==== EXTRACTED INFORMATION
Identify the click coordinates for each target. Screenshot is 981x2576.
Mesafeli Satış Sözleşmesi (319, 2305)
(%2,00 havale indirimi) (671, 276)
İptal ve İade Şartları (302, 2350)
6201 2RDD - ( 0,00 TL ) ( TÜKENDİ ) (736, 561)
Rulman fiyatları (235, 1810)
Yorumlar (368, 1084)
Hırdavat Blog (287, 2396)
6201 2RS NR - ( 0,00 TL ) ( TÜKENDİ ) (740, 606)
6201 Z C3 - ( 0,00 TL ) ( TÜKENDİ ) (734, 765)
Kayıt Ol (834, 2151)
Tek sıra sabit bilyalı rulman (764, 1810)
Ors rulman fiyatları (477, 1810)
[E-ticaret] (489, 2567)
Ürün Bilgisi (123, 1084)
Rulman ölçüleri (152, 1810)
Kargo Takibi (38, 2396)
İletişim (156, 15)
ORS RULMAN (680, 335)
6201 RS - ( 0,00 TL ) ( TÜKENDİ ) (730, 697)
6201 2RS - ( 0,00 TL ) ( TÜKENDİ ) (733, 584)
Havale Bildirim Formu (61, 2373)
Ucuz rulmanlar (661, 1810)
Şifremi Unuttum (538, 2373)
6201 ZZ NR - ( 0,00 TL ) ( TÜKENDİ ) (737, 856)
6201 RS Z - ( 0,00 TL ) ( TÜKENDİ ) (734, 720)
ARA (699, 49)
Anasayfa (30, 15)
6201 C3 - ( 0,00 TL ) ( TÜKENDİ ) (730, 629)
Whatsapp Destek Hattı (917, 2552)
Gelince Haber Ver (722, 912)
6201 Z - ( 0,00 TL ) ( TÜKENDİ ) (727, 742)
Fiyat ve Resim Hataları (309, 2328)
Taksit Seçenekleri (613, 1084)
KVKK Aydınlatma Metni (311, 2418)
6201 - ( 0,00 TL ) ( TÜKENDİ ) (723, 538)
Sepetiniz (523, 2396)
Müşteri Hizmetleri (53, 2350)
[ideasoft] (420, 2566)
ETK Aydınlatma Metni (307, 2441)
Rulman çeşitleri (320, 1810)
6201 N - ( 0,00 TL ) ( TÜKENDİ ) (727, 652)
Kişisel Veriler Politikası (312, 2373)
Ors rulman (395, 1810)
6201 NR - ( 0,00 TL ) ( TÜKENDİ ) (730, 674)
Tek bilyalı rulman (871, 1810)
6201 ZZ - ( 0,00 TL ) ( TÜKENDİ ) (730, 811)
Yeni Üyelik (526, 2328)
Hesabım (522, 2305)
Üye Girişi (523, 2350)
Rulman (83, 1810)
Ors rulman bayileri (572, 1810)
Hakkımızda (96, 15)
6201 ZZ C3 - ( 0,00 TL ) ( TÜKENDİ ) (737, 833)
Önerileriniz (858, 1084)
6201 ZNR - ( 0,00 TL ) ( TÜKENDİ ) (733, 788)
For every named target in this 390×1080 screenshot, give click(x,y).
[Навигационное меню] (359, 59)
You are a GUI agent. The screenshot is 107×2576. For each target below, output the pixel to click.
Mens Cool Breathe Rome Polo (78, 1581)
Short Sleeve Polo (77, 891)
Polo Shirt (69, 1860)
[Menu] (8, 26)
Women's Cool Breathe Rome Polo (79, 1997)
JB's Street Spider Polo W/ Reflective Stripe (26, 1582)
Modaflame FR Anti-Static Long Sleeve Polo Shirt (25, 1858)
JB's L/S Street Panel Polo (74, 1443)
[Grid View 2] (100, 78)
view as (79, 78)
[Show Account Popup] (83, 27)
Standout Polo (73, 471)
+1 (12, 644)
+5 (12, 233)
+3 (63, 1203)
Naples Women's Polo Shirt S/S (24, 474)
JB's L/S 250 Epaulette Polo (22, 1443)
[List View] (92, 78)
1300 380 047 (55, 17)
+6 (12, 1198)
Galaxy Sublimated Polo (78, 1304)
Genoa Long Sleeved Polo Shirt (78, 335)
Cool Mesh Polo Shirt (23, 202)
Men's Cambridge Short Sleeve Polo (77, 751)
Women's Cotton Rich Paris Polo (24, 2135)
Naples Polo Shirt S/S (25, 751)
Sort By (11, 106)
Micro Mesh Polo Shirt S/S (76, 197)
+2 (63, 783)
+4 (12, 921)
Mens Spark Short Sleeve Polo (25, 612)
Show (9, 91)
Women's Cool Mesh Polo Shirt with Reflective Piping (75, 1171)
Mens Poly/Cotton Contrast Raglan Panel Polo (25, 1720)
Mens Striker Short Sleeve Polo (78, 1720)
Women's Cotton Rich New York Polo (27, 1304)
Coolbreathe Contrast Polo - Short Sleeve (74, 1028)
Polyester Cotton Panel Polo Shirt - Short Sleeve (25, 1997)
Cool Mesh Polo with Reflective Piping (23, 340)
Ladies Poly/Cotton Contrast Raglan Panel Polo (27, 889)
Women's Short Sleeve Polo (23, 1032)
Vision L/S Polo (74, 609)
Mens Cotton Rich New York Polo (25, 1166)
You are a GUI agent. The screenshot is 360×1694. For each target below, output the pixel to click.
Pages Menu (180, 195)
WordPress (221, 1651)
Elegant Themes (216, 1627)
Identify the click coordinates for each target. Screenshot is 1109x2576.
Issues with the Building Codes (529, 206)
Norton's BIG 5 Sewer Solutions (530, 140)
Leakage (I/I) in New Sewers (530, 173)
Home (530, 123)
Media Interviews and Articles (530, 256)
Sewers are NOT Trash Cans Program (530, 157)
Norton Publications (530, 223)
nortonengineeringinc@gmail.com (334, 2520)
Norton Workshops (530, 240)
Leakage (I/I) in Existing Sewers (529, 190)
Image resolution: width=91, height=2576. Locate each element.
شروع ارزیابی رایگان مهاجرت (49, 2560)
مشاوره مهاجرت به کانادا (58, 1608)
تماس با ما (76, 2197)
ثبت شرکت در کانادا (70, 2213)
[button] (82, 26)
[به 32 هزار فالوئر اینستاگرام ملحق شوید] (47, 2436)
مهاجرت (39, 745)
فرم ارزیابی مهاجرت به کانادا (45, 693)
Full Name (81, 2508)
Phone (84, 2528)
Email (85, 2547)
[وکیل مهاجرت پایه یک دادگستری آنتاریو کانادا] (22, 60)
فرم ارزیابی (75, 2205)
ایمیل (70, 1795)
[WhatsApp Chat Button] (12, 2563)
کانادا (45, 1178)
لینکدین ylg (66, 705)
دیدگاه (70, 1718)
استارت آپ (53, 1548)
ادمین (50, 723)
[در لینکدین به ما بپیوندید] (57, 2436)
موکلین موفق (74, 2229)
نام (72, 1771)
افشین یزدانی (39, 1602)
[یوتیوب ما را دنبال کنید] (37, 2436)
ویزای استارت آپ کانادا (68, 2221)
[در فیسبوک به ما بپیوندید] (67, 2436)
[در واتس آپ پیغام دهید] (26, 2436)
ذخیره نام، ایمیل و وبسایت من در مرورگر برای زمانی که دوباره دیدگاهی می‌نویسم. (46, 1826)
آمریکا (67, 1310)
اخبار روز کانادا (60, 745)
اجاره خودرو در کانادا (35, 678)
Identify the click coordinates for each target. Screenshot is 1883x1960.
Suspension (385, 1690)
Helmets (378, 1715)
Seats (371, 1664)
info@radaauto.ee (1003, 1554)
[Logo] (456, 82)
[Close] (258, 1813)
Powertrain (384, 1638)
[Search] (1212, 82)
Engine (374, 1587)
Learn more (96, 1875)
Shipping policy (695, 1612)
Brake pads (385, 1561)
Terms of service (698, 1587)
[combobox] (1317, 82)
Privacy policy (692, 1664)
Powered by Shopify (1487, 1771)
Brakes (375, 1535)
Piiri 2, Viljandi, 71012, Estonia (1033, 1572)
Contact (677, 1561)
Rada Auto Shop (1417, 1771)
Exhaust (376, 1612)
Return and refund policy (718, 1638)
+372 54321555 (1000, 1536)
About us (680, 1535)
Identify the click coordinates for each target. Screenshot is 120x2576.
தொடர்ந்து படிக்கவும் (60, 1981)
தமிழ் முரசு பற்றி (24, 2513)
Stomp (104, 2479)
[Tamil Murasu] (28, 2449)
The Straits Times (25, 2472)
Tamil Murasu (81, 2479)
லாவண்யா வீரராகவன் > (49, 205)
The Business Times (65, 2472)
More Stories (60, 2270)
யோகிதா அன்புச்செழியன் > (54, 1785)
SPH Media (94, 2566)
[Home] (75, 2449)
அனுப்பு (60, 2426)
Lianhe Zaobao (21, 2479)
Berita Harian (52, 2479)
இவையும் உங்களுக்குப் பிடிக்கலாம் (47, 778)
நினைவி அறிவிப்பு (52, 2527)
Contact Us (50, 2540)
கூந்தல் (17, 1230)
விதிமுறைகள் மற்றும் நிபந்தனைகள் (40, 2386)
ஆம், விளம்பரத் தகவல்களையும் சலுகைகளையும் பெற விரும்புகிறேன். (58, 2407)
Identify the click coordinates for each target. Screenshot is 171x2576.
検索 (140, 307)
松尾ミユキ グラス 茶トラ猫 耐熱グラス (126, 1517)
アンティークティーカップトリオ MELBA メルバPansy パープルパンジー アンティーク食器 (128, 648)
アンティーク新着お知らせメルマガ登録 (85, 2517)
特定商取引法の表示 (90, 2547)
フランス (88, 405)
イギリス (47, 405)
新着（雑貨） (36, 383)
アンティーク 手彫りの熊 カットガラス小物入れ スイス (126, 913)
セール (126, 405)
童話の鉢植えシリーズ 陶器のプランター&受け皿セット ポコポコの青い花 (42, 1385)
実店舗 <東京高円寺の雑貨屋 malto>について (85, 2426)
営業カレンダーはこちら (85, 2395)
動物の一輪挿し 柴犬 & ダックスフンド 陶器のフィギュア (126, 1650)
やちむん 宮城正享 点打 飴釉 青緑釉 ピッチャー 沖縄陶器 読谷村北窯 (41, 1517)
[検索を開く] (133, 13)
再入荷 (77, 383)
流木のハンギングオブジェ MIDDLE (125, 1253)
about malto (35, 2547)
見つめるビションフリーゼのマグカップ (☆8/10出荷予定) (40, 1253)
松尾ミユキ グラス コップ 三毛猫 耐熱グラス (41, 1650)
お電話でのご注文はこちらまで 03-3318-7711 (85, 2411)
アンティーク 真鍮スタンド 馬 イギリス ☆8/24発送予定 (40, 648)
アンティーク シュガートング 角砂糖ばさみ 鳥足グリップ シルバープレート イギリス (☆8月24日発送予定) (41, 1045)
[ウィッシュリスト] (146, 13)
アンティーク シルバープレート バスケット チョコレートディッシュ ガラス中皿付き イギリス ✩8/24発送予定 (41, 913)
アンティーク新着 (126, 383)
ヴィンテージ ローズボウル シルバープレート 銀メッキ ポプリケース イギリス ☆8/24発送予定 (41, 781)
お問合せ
========
> [DIRECTIONS FOR THIS TASK] Count the lines of the entries above that contain the word "Rich" and give only the number.

> [ANSWER SECTION] 3